Colloquium - Details

You will receive information about presentations in time if you subscribe to the newsletter of the Colloquium Communications Technology.

All interested students are cordially invited, registration is not required.

Master-Vortrag: Investigation of Generative Neural Networks for Speech Enhancement

Alexej Sobolew
Montag, 25. April 2022

16:00 Uhr
virtueller Konferenzraum

Speech enhancement aims to reduce noise in speech signals and is widely used in hearing aids and mobile speech communication. Speech synthesis, on the other hand, aims to generate high-quality human speech and is used, e. g., in text-to-speech generation. Noise reduction and speech synthesis can be combined since conventional noise reduction methods often only improve the magnitude spectrum and keep the noisy phase. However, the phase has an important influence on speech quality and intelligibility. In addition, training neural networks with complex spectrograms is more difficult, so it is reasonable to first denoise the magnitude spectrum and subsequently synthesize the waveform of the speech based on it. Mentioned applications often require low execution times and low computational overhead. This is achievable by exploiting parallel processors using the non-autoregressive property and by reducing the number of parameters in the neural network. Hence, this thesis aims to investigate noise reduction, speech synthesis, and joint interaction.

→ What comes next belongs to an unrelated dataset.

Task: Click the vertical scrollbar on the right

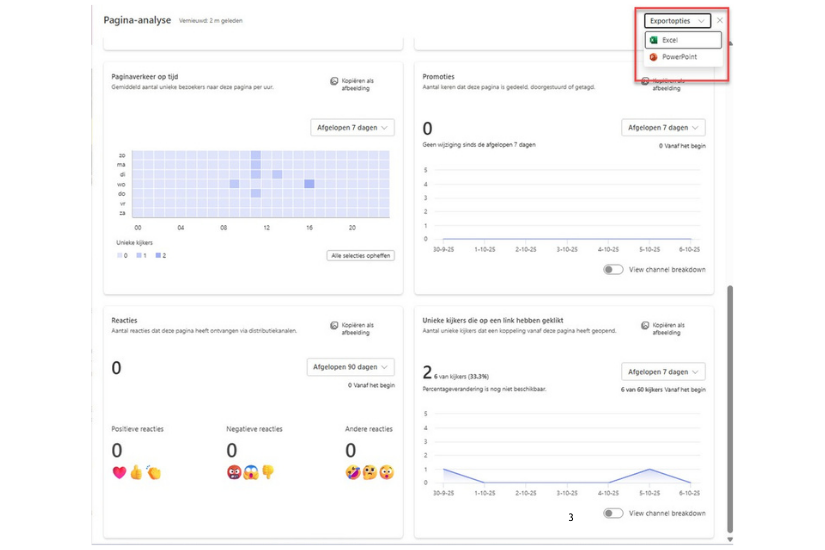Action: pyautogui.click(x=729, y=400)
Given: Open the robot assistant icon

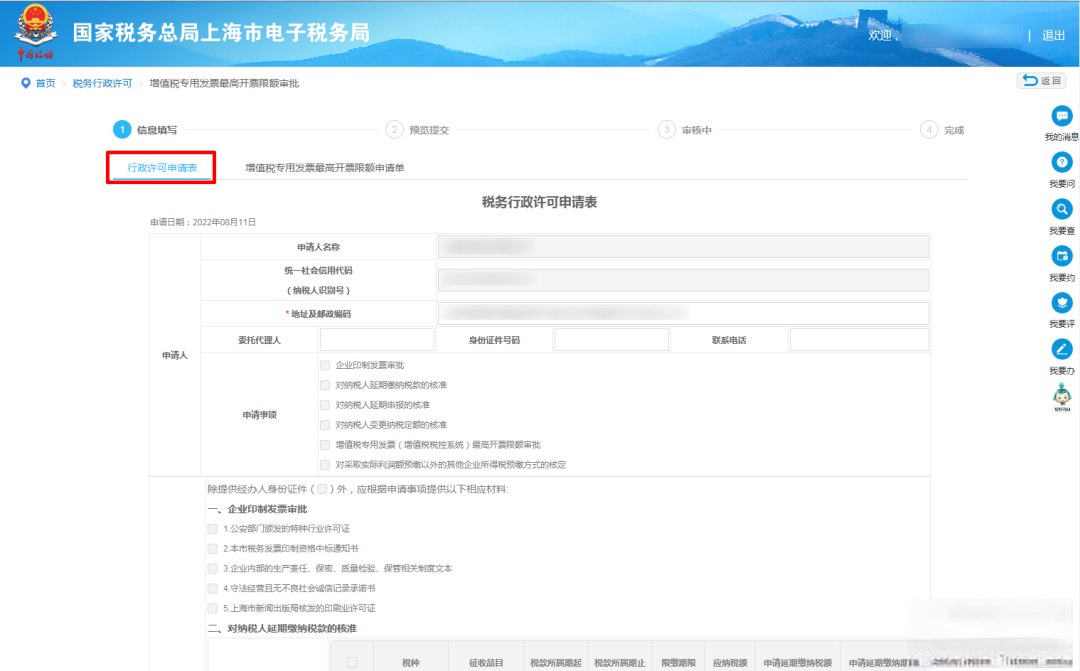Looking at the screenshot, I should 1062,397.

In this thesis, the first use case considered is phase reconstruction and speech synthesis based on clean data. A non-autoregressive three-stage speech enhancement system is developed for the second use case of combined noise reduction and speech synthesis based on magnitude spectra. For speech synthesis on clean magnitude spectra such as mel-spectrograms, the neural network called WaveGlow from Nvidia is taken as a basis. WaveGlow achieves similar subjective performance as the Griffin-Lim algorithm but is better suited for fast applications. For the reduction of parameters in WaveGlow, the SqueezeWave is used, resulting in a decrease in the number of parameters and the inference time by up to 70%. During the switch to additional noise reduction besides speech synthesis, it is shown that WaveGlow alone is not suitable for performing both tasks simultaneously. Consequently, the problem is divided into three stages: masking, inpainting, and synthesis. The models for masking and inpainting are adapted to mel-spectrograms and studied in detail for noise reduction. As result, they are able to reduce the noise significantly. It is worth noting that in this thesis the mel-filter is used as downsampling adapted to human perception due to its non-linear property, resulting
in a reduction of the number of computations in the first two models. Subsequently, the performance of the entire three-stage speech enhancement system is investigated. It improves the speech quality and intelligibility of noisy data while exploiting parallel processors and can compete with existing state-of-the-art methods. The system achieves better noise reduction than the Convolutional Recurrent Network (CRN) and additionally does not rely on the noisy phase.